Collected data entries

"""

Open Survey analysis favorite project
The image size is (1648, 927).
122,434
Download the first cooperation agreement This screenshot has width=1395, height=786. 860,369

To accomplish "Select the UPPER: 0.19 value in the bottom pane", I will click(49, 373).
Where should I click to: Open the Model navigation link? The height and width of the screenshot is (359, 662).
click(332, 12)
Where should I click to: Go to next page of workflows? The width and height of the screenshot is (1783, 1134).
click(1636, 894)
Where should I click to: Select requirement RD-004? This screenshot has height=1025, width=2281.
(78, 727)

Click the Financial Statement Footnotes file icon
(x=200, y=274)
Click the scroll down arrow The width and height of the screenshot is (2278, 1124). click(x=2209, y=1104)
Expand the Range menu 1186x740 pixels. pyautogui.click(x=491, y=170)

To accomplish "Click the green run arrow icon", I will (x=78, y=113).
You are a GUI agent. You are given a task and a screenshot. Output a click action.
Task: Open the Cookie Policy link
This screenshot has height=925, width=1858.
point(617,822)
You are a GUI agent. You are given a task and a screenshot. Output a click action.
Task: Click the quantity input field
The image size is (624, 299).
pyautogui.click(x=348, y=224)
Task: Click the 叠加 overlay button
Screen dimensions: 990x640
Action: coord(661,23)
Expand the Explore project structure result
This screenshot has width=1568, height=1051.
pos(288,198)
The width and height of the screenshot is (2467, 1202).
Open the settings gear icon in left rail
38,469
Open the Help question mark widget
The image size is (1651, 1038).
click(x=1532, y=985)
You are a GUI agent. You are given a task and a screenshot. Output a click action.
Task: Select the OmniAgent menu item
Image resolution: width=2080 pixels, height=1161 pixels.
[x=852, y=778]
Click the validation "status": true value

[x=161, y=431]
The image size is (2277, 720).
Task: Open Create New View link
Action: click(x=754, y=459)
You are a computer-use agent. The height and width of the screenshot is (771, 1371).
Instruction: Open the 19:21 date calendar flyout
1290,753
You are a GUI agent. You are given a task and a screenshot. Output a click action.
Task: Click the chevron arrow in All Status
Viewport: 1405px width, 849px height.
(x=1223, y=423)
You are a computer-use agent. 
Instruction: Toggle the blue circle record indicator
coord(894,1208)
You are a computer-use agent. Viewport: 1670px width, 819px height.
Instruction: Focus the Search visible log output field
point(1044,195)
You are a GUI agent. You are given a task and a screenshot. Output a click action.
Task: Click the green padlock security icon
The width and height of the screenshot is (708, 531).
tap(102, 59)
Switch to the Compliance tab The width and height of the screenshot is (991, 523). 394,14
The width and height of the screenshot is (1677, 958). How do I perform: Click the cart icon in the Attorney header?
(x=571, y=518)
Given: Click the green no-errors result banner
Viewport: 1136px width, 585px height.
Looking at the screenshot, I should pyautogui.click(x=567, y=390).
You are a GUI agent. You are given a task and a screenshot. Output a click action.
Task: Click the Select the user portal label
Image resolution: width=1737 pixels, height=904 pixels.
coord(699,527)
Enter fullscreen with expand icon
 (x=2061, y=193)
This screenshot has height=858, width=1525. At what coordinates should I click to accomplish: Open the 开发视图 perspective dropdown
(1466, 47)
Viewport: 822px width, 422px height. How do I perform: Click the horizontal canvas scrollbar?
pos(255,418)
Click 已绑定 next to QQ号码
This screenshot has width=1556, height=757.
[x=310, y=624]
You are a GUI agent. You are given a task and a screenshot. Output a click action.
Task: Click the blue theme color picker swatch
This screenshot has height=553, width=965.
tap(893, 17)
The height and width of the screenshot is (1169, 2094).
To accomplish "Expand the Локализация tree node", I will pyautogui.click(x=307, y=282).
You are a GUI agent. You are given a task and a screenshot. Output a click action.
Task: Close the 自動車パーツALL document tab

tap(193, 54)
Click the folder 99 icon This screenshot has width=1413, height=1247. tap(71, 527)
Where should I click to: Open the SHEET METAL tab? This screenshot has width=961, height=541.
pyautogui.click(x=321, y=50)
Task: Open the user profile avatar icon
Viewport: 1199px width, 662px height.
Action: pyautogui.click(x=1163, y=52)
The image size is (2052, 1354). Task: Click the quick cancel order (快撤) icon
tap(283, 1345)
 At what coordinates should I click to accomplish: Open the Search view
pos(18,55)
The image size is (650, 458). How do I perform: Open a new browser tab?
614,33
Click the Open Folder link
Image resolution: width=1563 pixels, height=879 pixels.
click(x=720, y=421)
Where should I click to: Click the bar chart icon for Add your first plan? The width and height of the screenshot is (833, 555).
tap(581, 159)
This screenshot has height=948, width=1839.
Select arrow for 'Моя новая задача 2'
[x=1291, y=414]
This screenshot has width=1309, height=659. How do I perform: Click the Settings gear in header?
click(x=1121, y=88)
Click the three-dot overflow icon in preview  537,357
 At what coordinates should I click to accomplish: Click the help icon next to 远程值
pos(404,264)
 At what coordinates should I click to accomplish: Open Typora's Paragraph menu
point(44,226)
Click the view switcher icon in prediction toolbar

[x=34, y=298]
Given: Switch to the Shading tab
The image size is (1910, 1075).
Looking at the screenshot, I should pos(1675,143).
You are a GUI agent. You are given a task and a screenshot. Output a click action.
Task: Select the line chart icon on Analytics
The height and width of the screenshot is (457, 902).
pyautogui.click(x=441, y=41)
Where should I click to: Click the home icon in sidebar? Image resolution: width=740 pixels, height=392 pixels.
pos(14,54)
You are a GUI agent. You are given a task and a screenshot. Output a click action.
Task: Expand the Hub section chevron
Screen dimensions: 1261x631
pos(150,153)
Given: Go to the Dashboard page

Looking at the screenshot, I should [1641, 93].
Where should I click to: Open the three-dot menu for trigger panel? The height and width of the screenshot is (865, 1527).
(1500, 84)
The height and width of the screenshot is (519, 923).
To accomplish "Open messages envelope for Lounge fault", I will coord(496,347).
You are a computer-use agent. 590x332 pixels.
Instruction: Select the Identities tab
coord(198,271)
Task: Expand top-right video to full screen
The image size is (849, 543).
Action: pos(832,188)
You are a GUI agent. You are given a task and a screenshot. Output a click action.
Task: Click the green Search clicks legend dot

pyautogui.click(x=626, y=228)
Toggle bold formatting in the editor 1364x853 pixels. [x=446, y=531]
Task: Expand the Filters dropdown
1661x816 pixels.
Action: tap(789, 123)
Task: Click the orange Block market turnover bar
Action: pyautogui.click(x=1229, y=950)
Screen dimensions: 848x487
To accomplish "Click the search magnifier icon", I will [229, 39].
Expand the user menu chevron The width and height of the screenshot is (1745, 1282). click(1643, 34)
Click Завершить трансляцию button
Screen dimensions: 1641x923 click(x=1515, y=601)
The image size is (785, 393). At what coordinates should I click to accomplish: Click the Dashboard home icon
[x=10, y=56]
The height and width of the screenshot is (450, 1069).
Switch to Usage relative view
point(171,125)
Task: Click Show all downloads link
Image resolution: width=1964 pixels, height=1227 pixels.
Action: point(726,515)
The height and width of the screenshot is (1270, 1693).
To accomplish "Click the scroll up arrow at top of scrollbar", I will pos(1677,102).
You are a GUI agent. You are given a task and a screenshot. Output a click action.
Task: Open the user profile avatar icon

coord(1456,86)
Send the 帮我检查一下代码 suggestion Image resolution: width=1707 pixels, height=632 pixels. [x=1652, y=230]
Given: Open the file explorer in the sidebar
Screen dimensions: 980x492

"""

• **Directions for this task**:
In the records above, some lines hold the word "chevron"; copy each such line.

• **Answer for the task**:
Task: Click the chevron arrow in All Status
Task: Expand the Hub section chevron
Expand the user menu chevron The width and height of the screenshot is (1745, 1282). click(1643, 34)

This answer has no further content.